Pixel coordinate grounding data:
BEGIN

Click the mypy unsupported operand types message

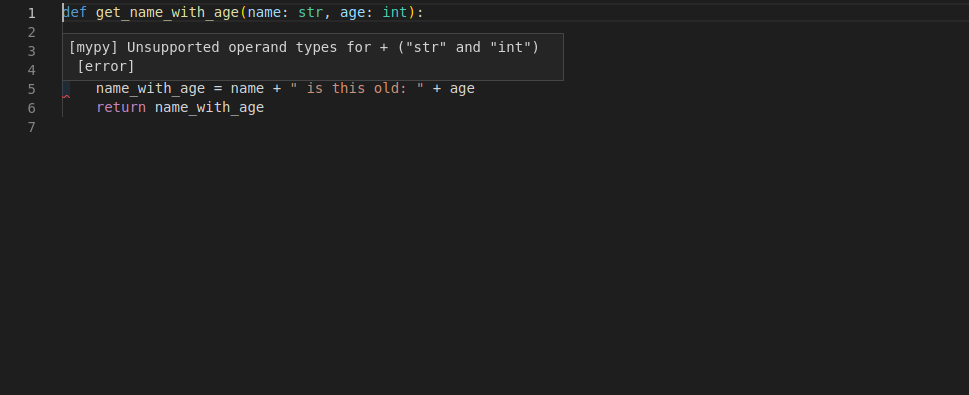[303, 48]
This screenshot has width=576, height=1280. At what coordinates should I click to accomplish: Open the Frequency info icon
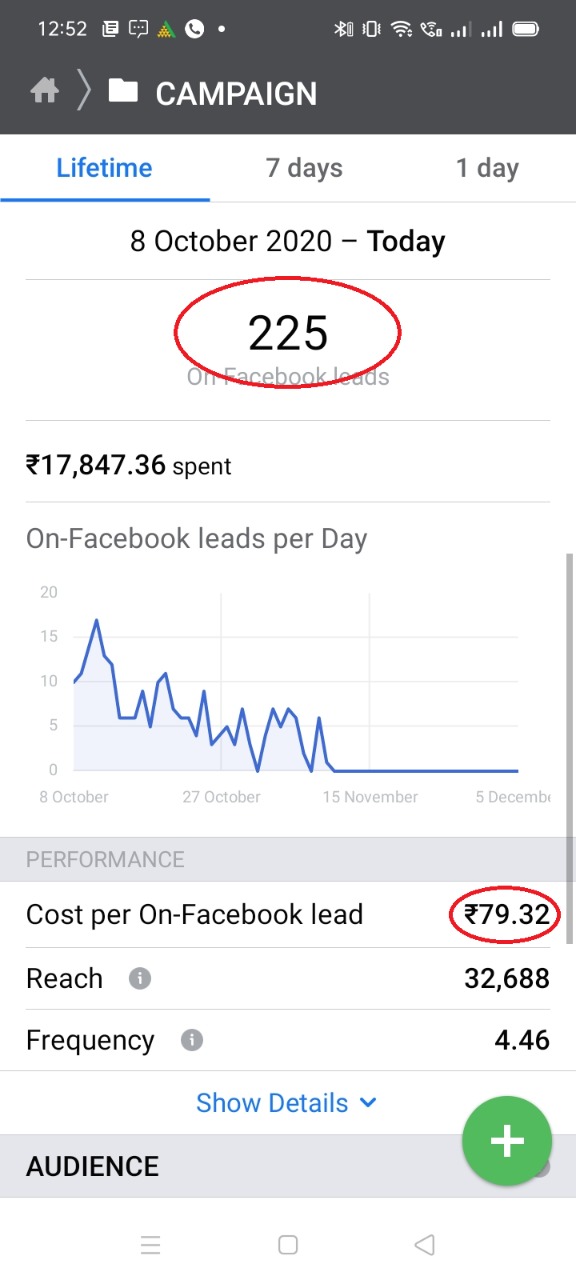point(191,1040)
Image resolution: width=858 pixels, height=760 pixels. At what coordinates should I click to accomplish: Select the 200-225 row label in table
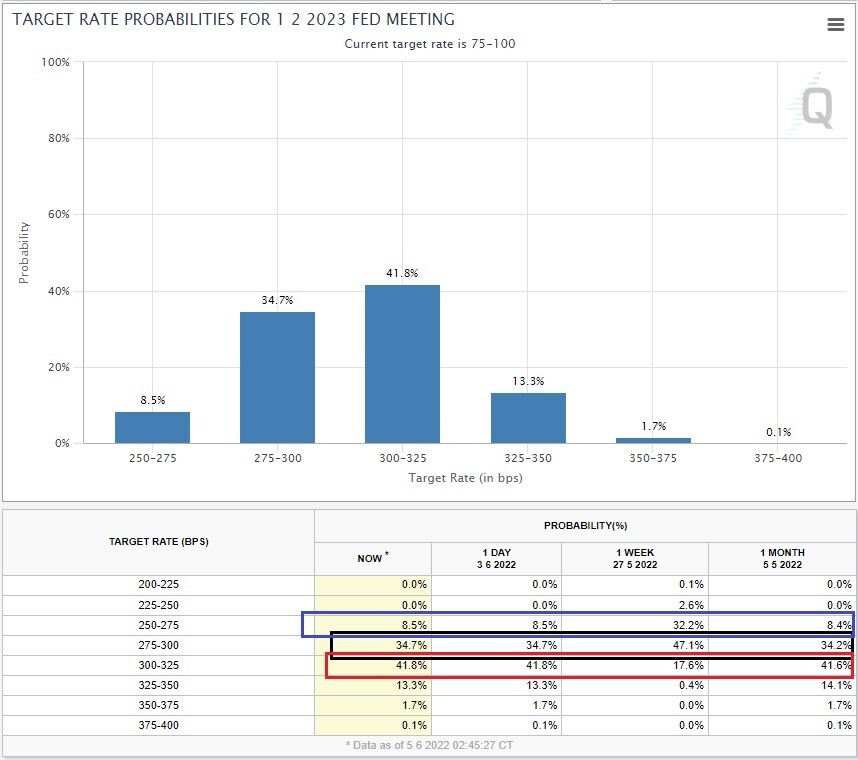click(159, 584)
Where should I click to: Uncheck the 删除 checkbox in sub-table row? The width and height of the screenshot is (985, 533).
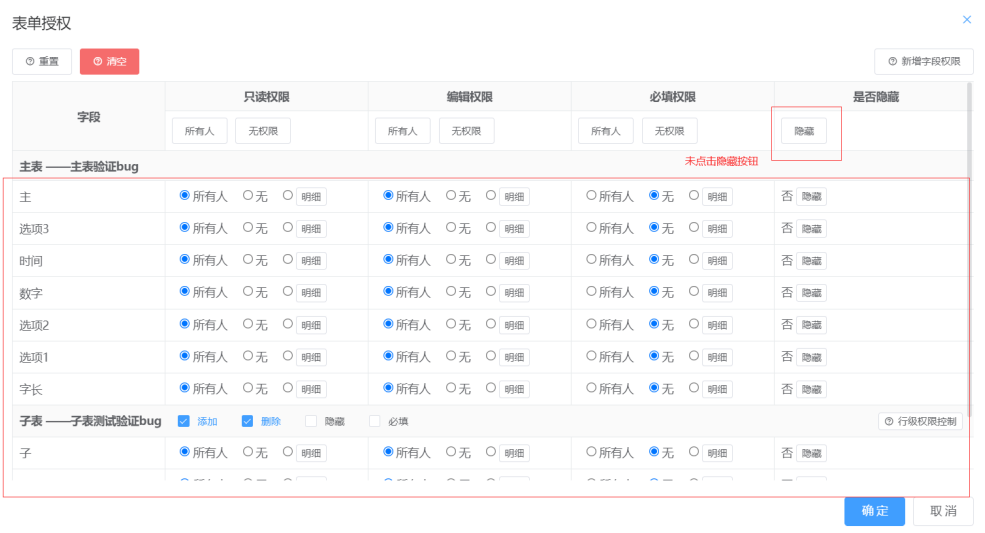pos(247,422)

END

What is being asked ▸ The line containing "Where should I" and every line after it, up to the last line of the data, should be returned exactly, without the pictures.

Answer for the task ▸
Where should I click to: Uncheck the 删除 checkbox in sub-table row? The width and height of the screenshot is (985, 533).
pos(247,422)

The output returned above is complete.